UA received 3,116 applications for scholarships for the 0809 aid year.
SW = UA Foundation. 

 

Why can’t the University internally fund this, like they do the UA Scholars Program?

The UA Scholars Program is funded from the Natural Resources fund.  The program has been very successful, but is itself in need of additional funding.

 

UA keeps raising its tuition.  Why can’t a portion of those funds be used to help these needy students?

UA has allocated 1% of tuition revenue from each campus for need-based aid at the campus that generated the tuition. This is what is called the UA Grant
Program.  UA allocated almost $835,000 to this program for the 0708 aid year. However, further aid using this mechanism adversely impacts students not receiving aid and the debt load of UA students already using loans to complete their education. Two-thirds of UA graduates have student debt and in any given semester one-third of all students are using a student loan.

Additionally, until the state has an adequately funded program for needs and merits based financial aid, it will continue to be rate poorly in national status reports as university funded aid is not recognized as a state policy commitment.

Students that are Alaska residents already get almost $2,000 per year for the PFD.  Why should they get more from the state?

Existing grant programs, and the PFD, cannot cover the cost of education and living expenses without forcing the student to go deeply into debt. 

Here’s a typical example for a very poor student (ZERO Estimated Family Contribution.)

                        Cost of Attendance:                             $17,000
                        Minus Pell Grant:                                   $4,310*
                        Minus SEOG: $500*
                        Minus AkAdvantage:                              $1000*
                        Minus
UA Grant:                                      $190*
            Uncovered cost of attendance:                         $11,000

*All grant monies that do not have to be repaid

That leaves $11,000 of the year’s expenses not covered by grants.  This student could qualify for up to $3000 in Federal Work Study funds, if available.  Still, that means the student has to borrow $8,000 for their first year of education.  A student in this situation would graduate with $40,000 in student loan debt after 5 years, even while working during college.  Even if this student applied his or her PFD toward the cost of education every year, the debt upon graduation would be over $30,000.

 

I hear a lot of students don’t even bother to apply for financial aid.
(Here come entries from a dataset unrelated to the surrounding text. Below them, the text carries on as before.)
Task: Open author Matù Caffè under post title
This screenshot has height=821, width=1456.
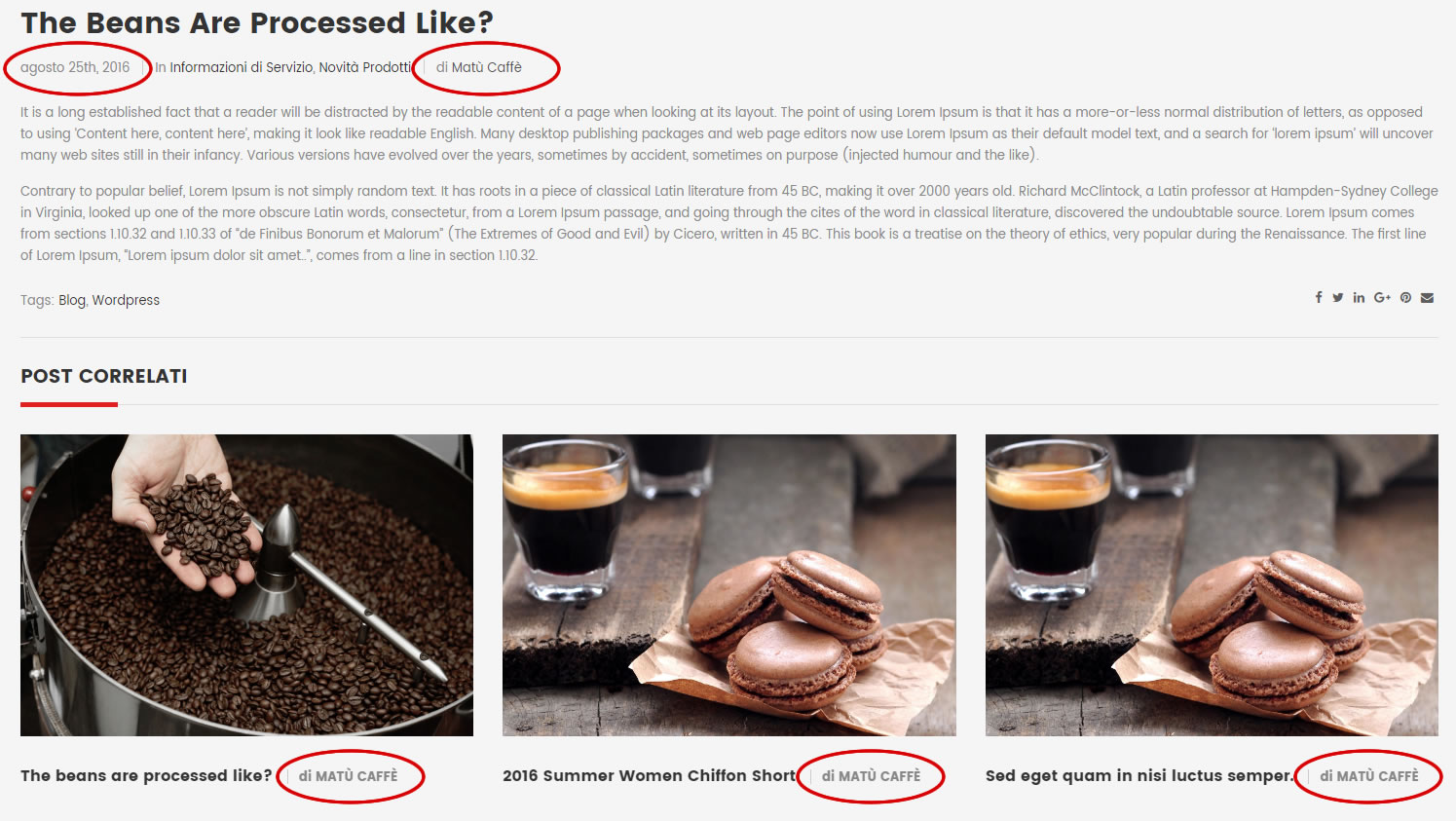Action: (487, 67)
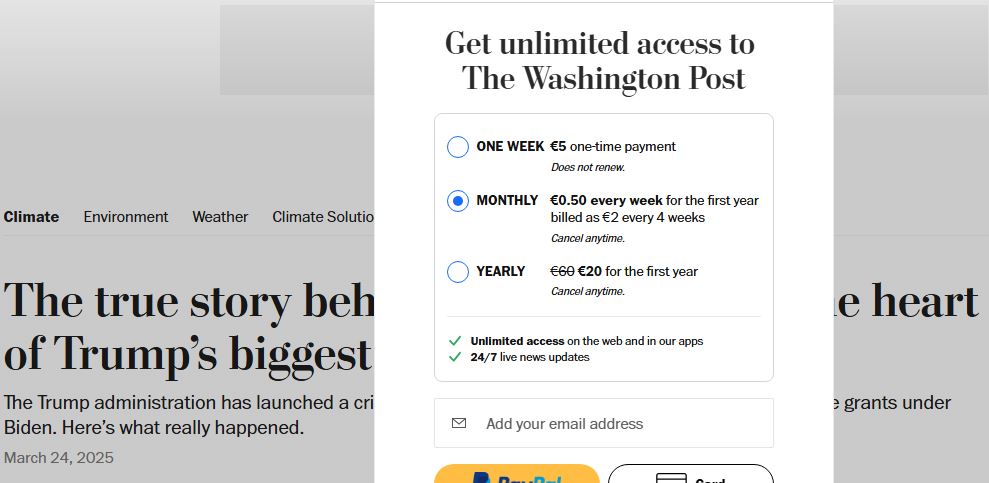Go to the Weather section

(220, 217)
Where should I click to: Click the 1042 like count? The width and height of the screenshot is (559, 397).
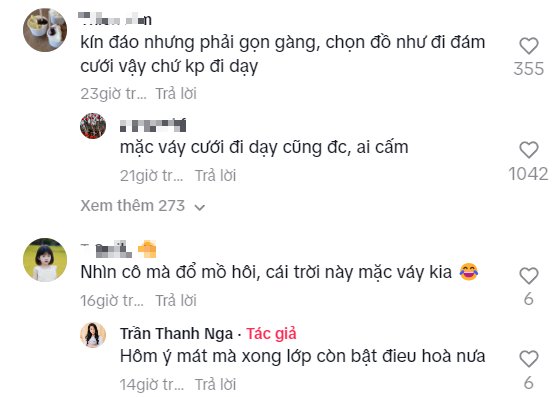[x=528, y=174]
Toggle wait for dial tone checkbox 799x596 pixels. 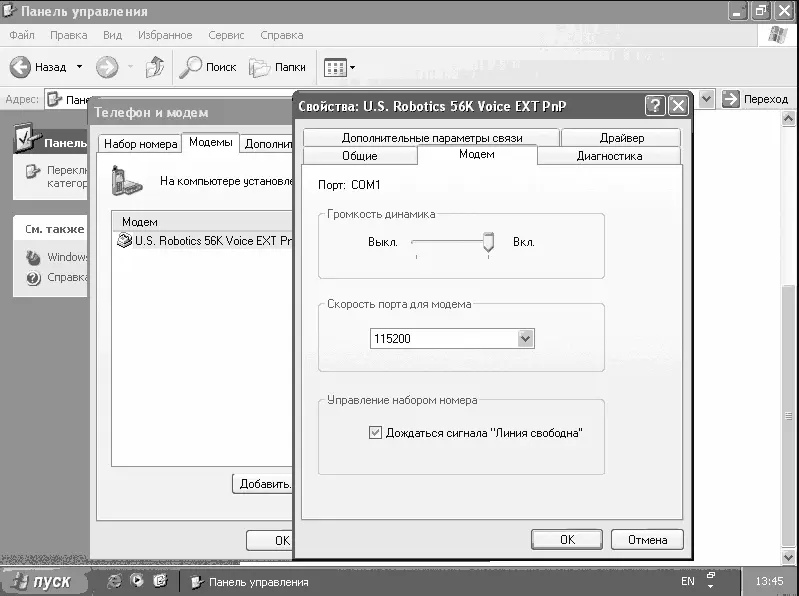tap(376, 433)
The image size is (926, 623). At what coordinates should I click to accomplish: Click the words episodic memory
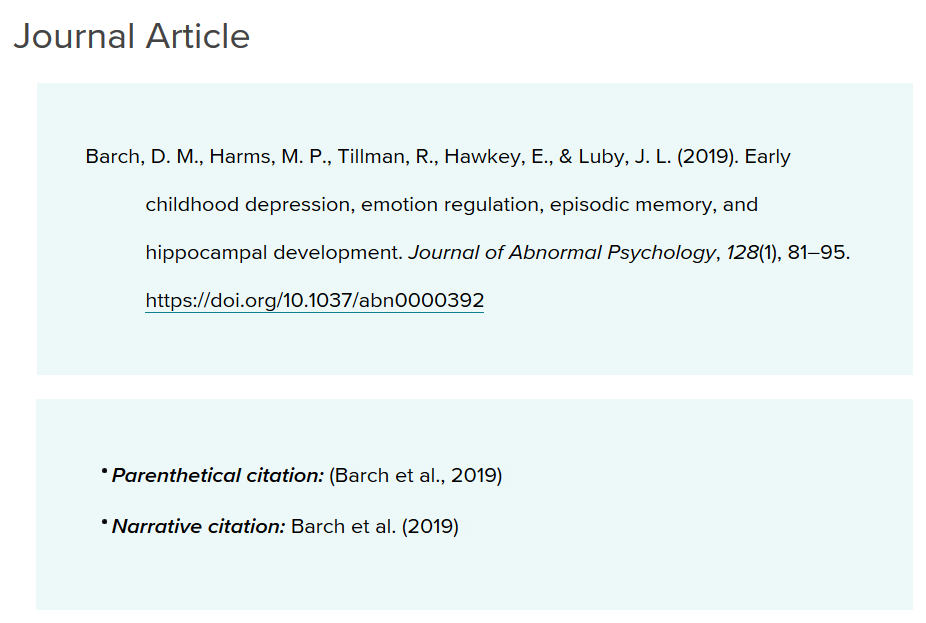tap(631, 205)
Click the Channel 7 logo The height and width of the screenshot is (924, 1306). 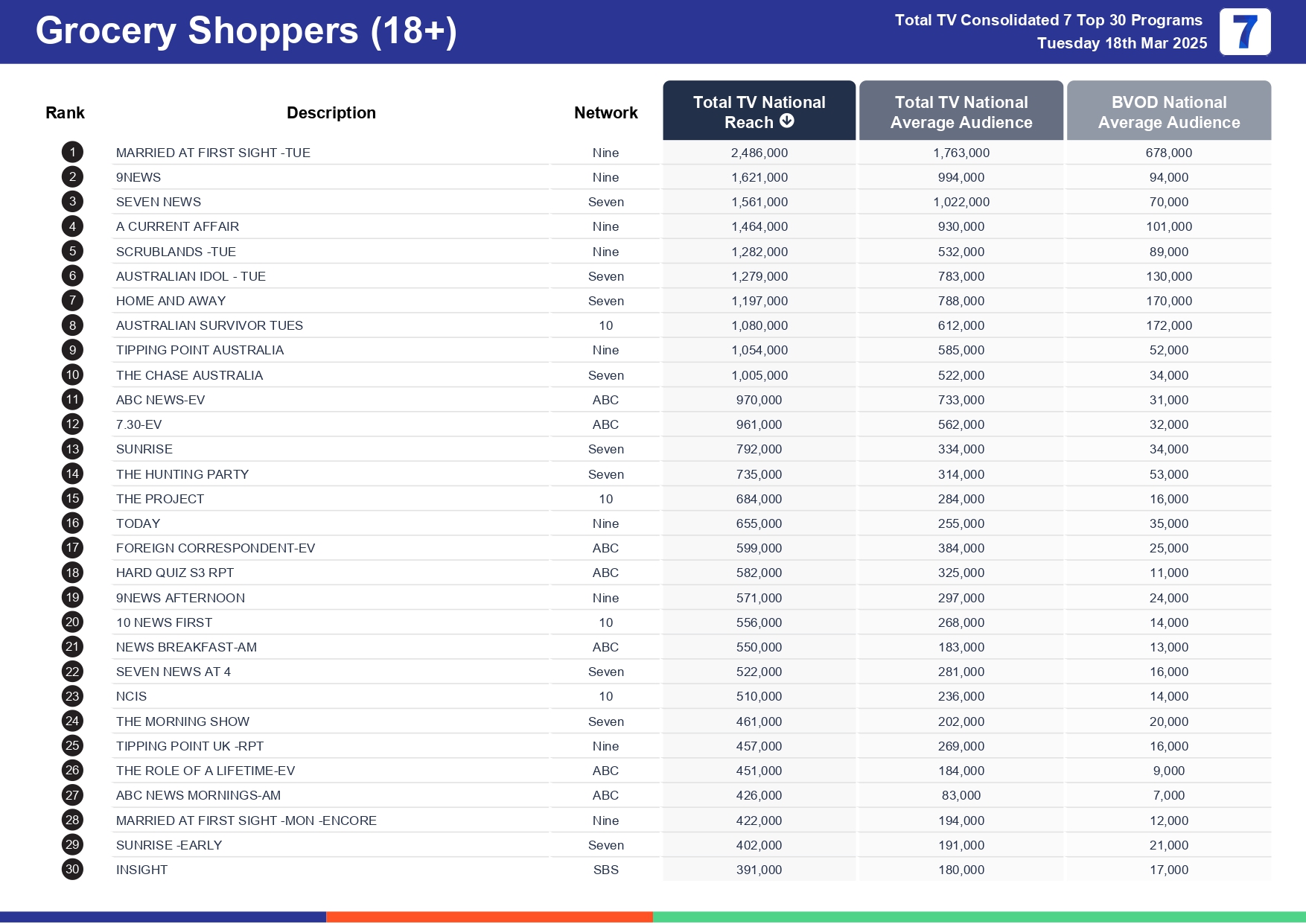pyautogui.click(x=1244, y=32)
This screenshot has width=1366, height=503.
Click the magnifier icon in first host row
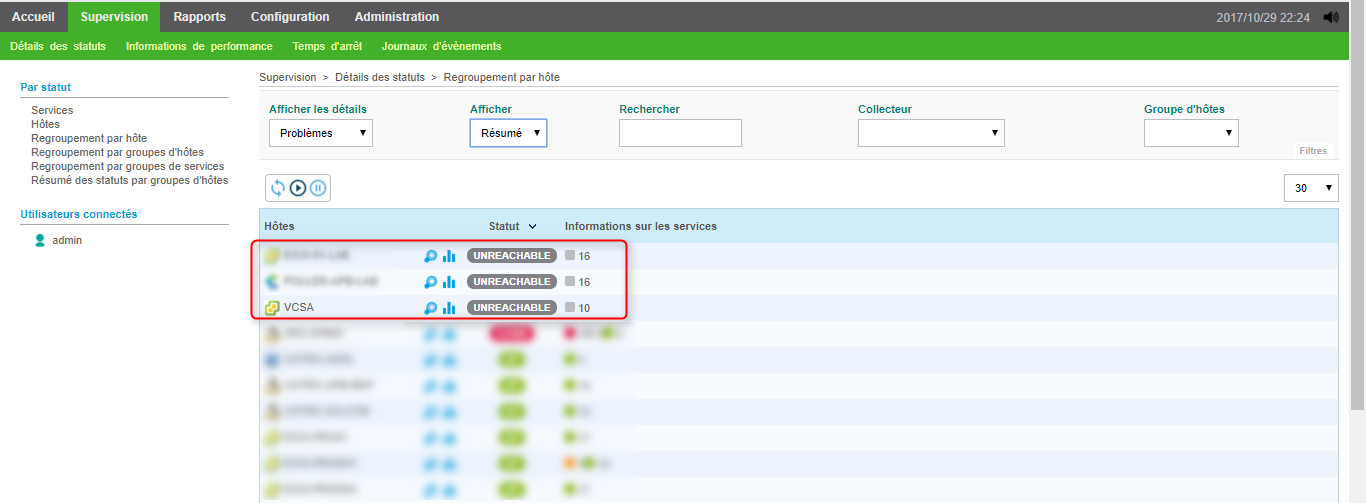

UA has helped deliver College Goal Sunday for the past three years, an event provided at twenty sites across the state and aimed at low-income and first-generation incoming freshmen, to help them fill out the FAFSA. 
 
UA sponsors February FAFSA Frenzy each year since 2005.  Overall FAFSA applications at UA increased 7% from 2005 to 2007, with early application activity increasing 73%. 

If a student wants to attend, why don’t they work or take out loans?

Students who work off-campus take longer to earn their degree and are less likely to graduate at all. 

Employment off campus increases their taxable income, making it harder for them to qualify for aid the next year.

In the last four years, student loan volume has gone up 96.6%, while grant aid has only gone up 48%.  Increased loan volume leads to increased student debt.